Stardog can be configured to automatically restore databases from a backup location on startup. For example, when a Stardog cluster node first starts it could pull all of the database data down from an S3 backup before joining the cluster.

Automatic restore is not supported for GCP or Azure Blob Storage backups.

There are two server properties that control this behavior.

Properties Description
backup.autorestore.dbnames A regular expression that matches the names of the databases to automatically restore on startup, eg: .* for every database.
backup.autorestore.onfailure A boolean value that determines if all databases which failed to load should be automatically restored from a backup location.

As with any server property, they should be set in your stardog.properties file

Restoring Permissions

Backups created by version 7.7.1 or newer include permissions related to the database in the backup and grant these permissions when the database is restored.
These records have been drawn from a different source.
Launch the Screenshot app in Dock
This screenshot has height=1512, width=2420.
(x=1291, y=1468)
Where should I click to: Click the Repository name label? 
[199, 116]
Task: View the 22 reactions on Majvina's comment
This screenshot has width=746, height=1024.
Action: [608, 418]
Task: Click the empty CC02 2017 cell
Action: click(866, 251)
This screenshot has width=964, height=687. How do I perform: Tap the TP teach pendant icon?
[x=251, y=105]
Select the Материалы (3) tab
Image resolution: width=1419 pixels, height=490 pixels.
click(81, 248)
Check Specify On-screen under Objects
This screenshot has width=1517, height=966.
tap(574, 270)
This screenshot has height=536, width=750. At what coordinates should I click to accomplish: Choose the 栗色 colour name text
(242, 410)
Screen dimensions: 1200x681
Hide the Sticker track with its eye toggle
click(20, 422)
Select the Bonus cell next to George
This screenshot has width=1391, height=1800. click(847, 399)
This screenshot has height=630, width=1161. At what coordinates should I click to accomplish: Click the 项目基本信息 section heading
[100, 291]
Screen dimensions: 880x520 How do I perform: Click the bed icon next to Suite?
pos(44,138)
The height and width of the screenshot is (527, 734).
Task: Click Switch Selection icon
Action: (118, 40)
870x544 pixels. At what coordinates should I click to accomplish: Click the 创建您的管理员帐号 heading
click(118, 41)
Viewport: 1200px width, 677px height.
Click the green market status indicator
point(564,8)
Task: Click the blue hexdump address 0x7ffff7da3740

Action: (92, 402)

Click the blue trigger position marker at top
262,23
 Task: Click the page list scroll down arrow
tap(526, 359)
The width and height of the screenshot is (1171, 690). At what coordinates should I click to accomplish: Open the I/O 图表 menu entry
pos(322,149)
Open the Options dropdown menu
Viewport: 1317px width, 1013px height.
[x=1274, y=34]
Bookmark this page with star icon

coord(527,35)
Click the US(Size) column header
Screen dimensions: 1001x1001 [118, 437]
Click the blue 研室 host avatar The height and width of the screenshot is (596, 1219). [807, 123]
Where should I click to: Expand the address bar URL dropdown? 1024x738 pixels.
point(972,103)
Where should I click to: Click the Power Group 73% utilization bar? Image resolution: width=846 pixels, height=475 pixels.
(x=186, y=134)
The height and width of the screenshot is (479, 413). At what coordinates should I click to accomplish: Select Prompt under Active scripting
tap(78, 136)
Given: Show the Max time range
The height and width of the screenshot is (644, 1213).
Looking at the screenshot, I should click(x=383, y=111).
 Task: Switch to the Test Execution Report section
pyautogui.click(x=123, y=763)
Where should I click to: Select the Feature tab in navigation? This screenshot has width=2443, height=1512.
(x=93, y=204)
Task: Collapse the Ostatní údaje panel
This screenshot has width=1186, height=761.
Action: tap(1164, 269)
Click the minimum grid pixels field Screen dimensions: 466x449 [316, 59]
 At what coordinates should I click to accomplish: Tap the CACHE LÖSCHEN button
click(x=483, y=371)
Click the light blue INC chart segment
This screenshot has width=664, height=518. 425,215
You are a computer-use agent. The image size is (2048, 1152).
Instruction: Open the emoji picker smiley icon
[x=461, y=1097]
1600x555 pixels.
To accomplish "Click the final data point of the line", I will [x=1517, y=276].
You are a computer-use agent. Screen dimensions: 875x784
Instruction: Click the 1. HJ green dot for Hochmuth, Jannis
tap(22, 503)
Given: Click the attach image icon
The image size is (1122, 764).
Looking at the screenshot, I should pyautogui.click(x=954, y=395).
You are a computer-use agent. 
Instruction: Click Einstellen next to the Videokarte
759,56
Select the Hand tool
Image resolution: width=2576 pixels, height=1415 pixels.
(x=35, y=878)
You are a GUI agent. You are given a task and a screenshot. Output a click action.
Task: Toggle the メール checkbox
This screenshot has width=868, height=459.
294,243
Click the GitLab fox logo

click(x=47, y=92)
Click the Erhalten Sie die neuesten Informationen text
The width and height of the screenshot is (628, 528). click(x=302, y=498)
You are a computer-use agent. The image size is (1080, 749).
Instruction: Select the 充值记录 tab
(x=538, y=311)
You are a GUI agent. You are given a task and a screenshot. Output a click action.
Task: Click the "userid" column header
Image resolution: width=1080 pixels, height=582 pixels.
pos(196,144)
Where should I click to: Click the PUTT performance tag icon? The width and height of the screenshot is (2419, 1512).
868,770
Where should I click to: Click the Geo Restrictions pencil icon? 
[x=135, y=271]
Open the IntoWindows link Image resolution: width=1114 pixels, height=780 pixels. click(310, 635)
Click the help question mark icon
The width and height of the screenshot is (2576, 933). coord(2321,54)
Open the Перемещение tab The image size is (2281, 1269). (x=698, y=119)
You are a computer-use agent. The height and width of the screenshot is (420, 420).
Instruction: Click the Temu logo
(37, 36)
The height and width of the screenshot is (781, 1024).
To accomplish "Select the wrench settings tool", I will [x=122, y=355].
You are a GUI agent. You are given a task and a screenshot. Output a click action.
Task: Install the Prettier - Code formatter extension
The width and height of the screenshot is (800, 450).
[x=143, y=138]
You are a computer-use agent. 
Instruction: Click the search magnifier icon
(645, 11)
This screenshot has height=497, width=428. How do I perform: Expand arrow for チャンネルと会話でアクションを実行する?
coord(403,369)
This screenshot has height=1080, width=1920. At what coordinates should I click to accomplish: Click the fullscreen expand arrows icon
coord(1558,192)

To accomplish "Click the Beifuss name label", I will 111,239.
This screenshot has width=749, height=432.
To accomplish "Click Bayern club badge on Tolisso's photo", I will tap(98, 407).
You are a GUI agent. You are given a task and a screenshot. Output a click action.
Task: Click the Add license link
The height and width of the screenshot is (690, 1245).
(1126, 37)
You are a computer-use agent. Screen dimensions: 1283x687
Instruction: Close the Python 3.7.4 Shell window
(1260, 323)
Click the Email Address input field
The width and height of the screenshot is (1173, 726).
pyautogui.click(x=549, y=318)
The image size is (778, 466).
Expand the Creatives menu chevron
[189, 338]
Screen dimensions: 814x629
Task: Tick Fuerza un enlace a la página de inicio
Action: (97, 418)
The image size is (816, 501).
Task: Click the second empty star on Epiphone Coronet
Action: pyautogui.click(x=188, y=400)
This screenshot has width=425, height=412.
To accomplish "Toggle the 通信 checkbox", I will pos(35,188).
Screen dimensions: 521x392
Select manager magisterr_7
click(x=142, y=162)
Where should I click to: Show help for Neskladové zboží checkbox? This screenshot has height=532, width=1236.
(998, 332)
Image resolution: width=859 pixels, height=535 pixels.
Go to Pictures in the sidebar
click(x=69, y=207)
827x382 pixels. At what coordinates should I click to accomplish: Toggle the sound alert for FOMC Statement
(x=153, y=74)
The permission included in the backup cover permissions for the database, database metadata, database admin, named graphs, data quality constraints and sensitive properties. See the security model section for details on these security resources.

There are some caveats with restoring permissions and some permissions might not be restored. For example, at the time the backup was created a certain user might have had permissions over the database. But if that user was deleted and does not exist at the time the database is being restored, the corresponding permissions will not be restored.

Furthermore, for the permissions in the backup to be restored, the user performing the restore operation should have privileges to grant the permissions specified in the backup. If the user performing the restore operation does not have such privileges, then permissions will not be restored. As a best practice, it is recommended that a superuser or a user with grant:*:* privileges perform the restore operation.

Database will be restored even if errors are encountered while restoring the permissions. Such errors will be included in the restore operation output.

Backups created by version 7.7.0 or earlier do not contain any permission information. When such backups are restored the database owner is granted the default permission but no additional permissions will be granted. Any required permissions need to be manually granted after the restore is complete.

Logical Backup

In addition to physical backups, one can perform a logical backup using the stardog data export command that will save the contents of a database into a standard RDF file.

EXAMPLE

Export the database myDb as NTRIPLES:

$ stardog data export --format NTRIPLES myDb

EXAMPLE

Export the database myDb to a gzipped file in TURTLE:

$ stardog data export myDb export.ttl.gz

Logical backups do not contain database metadata or configuration options.